Jaringan mewah ini telah berupaya mengamankan pinjaman "debtor-in-possession", yang memungkinkannya mendanai operasi jika terjadi potensi pengajuan kebangkrutan, kata orang-orang yang mengetahui masalah ini. Namun investor sejauh ini menunjukkan sedikit minat untuk meminjamkan uang kepada Saks karena mereka meragukan perusahaan dapat berhasil melakukan reorganisasi dan membayar mereka kembali, kata orang-orang tersebut, yang berbicara dengan syarat anonim karena diskusi bersifat pribadi.
Meskipun pemberi pinjaman DIP dibayar kembali sebelum kreditor lain selama proses kebangkrutan, mereka tidak selalu memulihkan investasi penuh mereka, dan beberapa investor khawatir hal itu bisa terjadi jika mereka membiayai Saks, kata orang-orang tersebut.

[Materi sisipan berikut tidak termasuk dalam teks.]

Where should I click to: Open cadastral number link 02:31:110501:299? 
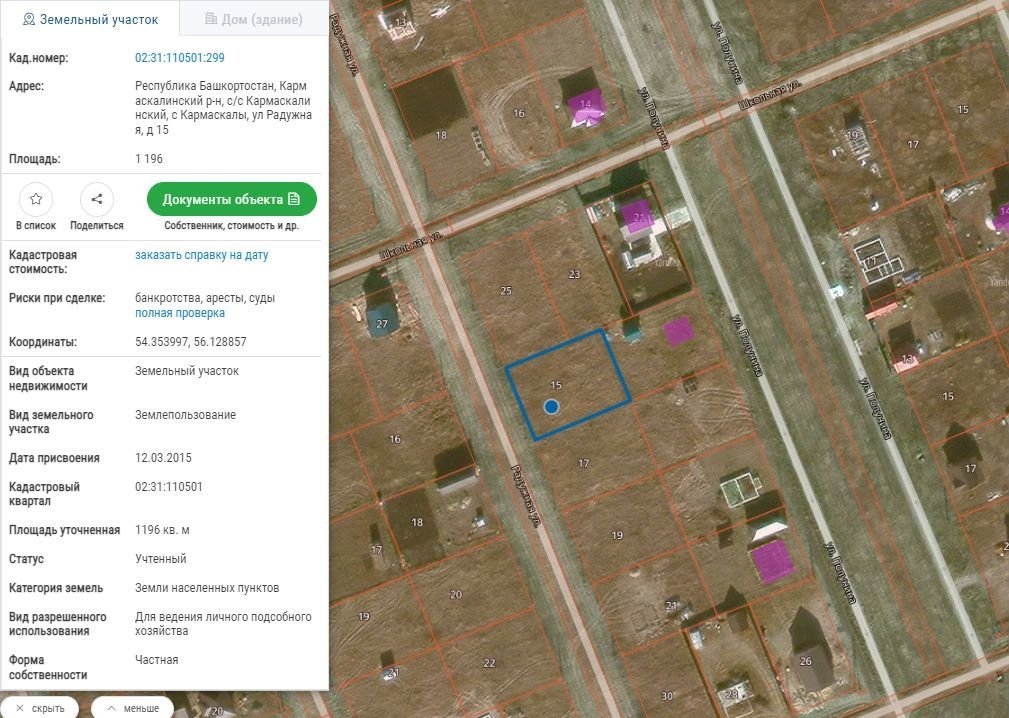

Toko serba ada berusia 159 tahun yang legendaris ini, yang kini memiliki Neiman Marcus dan Bergdorf Goodman, merupakan destinasi sekaligus simbol mode mewah, dikenal menawarkan merek-merek papan atas seperti Chanel dan Dior bersama pendatang baru seperti Good American. Di seluruh perusahaan, Saks Global memiliki lebih dari 70 toko mewah lini lengkap dan sekitar 100 lokasi diskon.
Sejak Saks melewatkan pembayaran bunga kepada pemegang obligasi akhir bulan lalu, hanya "jumlah terbatas" investor yang menunjukkan minat dalam membiayai pinjaman DIP, sementara sejumlah investor lain menolak untuk terlibat, kata orang-orang tersebut.
Saks menolak berkomentar tentang minat investor dalam upaya penggalangan dananya.
Beragam perusahaan berinvestasi di perusahaan yang mungkin menuju kebangkrutan, termasuk bank-bank terkemuka dan ekuitas swasta. Namun, satu-satunya perusahaan yang mungkin tertarik berinvestasi di Saks pada saat ini adalah likuidator yang juga memiliki kendaraan investasi atau manajer aset alternatif yang memiliki pengalaman di ritel yang bermasalah, kata satu sumber. Meski begitu, bahkan beberapa investor tersebut menolak untuk terlibat dengan pinjaman DIP Saks, kata orang-orang tersebut.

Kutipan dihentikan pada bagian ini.